Recover Deleted Cluster Virtual Computer Object
I had delivered a CSRES engagement recently for a customer running Windows Server 2008 R2 failover cluster. In case this is the first time you heard CSRES, it stands for “Cluster Service Recovery Execution Service”. You can find more information here about this CSRES service. Please note that this service is also available for Windows Server 2012 Failover Cluster now.
Here is an example how the service is delivered. We simulate several cluster failure scenarios, and use customer’s backup application to recover them from the previous backup. The recover steps are recorded to create a draft Disaster Recovery document. The recovery time is also recorded to calculate RTO (Recovery Time Objective).

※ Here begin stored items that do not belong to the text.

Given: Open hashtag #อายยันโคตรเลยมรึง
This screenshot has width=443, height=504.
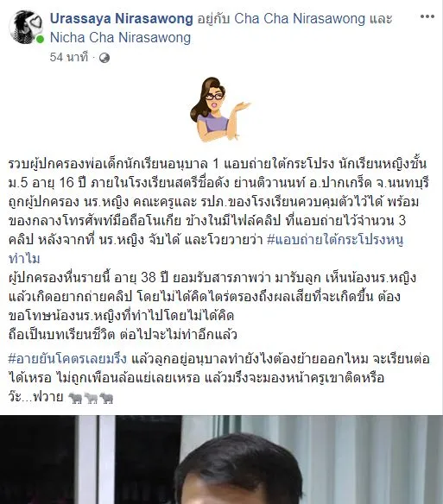Looking at the screenshot, I should tap(67, 359).
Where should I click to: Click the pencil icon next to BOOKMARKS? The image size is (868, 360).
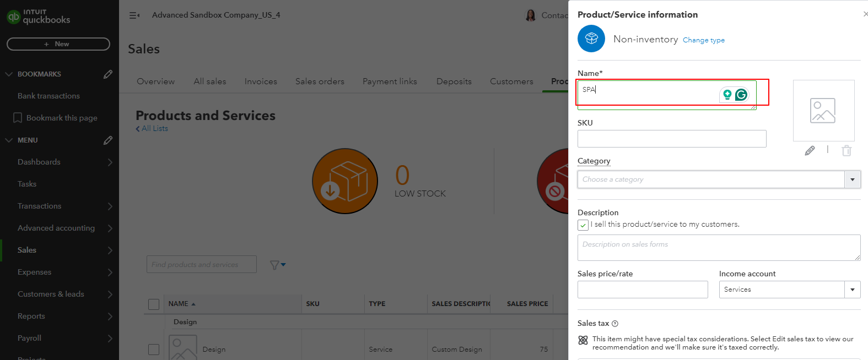[x=108, y=74]
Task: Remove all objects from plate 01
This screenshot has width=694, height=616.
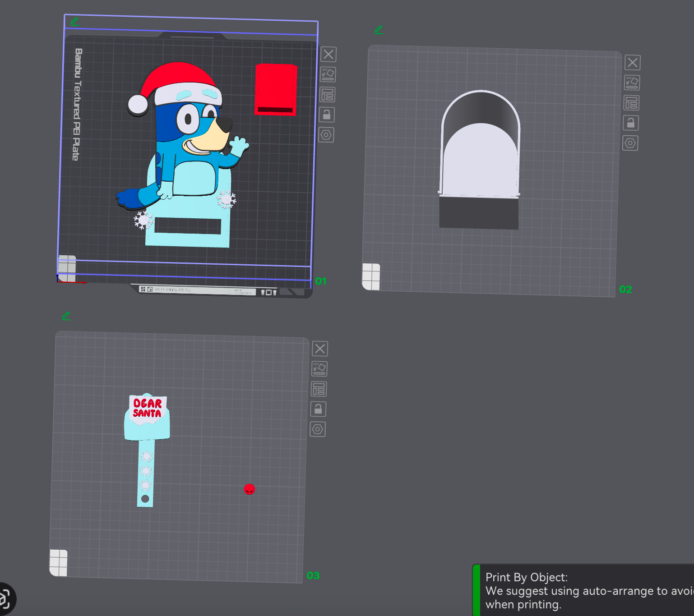Action: point(328,55)
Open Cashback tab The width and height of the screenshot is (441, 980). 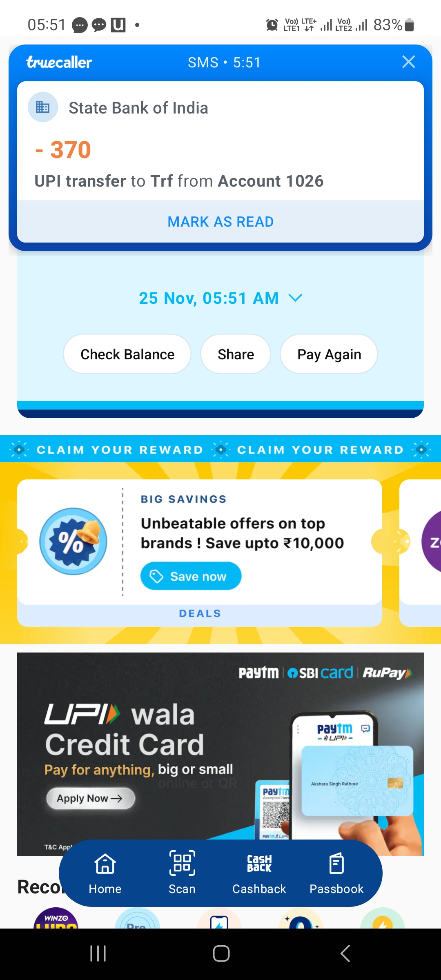pyautogui.click(x=259, y=874)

The customer had one Windows Server 2008 R2 Failover Cluster incident last year. Someone deleted a computer account from AD. Unfortunately that computer account is a Virtual Computer Object (VCO) used by a SQL Cluster Network Name resource. The SQL Cluster Network Name failed to online during next SQL cluster group failover, which caused the downtime of SQL service. I don’t know what exactly happened at that time, but customer ended up with re-installing the SQL cluster.

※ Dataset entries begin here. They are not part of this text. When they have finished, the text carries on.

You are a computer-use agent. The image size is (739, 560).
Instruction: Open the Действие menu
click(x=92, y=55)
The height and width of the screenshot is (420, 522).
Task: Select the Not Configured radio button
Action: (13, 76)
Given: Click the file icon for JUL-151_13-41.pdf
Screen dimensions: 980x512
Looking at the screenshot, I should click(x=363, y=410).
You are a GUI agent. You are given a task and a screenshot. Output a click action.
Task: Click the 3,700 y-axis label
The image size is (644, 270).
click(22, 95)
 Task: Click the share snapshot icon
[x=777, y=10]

It is a bit complex in Windows Server 2008 R2 Failover Cluster to recover a deleted VCO by a Cluster Admin. Basically you need an AD Admin to perform certain steps, if you are not a member of AD Admins. The following two blogs have the detailed explanations and steps.
Recovering a Deleted Cluster Name Object (CNO) in a Windows Server 2008 Failover Cluster
Recovering a Deleted Cluster Name Object (CNO) in a Windows Server 2008 Failover Cluster, Part 2
Start from Windows Server 2012 Failover Cluster, a new feature “Automated repair of cluster virtual computer objects (VCOs) if they are deleted accidentally” is introduced. The network name resource will be brought ONLINE even the associate VCO is deleted from AD. Event ID 1207 is still reported, but now it says:
“
The computer object associated with the cluster network name resource 'CAP2' could not be updated in domain 'contoso1.local' during the
Resource post online operation.
“
To recover the missing VCO in Windows Server 2012/2012 R2 Failover Cluster, simply offline the network name resource, right click the resource name, then select “More Actions – Repair”. It will create a VCO computer account in AD.

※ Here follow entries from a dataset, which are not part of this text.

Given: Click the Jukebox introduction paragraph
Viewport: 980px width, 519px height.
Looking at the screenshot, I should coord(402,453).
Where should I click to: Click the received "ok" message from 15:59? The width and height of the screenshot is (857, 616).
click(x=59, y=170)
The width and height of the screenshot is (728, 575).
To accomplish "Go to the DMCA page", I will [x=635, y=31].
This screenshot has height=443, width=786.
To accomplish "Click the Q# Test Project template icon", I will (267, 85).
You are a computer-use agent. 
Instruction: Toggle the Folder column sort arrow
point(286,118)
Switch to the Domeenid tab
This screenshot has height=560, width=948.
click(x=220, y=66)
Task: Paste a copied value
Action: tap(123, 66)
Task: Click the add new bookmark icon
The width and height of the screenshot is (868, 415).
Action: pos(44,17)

You can use following cmdlet to locate which domain controller is used to creating the VCO.
get-clusterresource <network name resource> | Get-ClusterParameter | where {$_.name -match "CreatingDC"}
One the domain controller, Event ID 4741 is recorded in the Security Event Log for the VCO creation.
Since the VCO is a new computer account in AD, any additional SPN (Service Principal Name) registered with the previous VCO will be missing. Here is the SPN list before the VCO deletion.
Here is the SPN list after repair the VCO. You can see “test/cap2” is missing from the SPN list of the new VCO.
SPN is required for Kerberos authentication. Although I have never seen one, but in theory, SPN missing will cause Kerberos authentication failure. It may in turn cause client application fails connecting to the cluster resource. As a Cluster Admin, you should notify your AD Admin that you have recovered the VCO, and asked him to re-register any missing SPN. Let the AD Admin to scratch his head to figure out how to find the missing SPN.
Tips:
============
For Windows Server 2008 R2 Failover Cluster admins, please make a good friend with your AD admins. You need his/her help to recover the missing VCO so that the corresponding network name resource can be brought online.
For Windows Server 2012/2012 R2 Failover Cluster admins, please record all VCO’s SPN using “setspn.exe <VCO Computer Name>” command. It will help your AD Admins to quickly re-register all missing SPNs for a completed VCO recovery.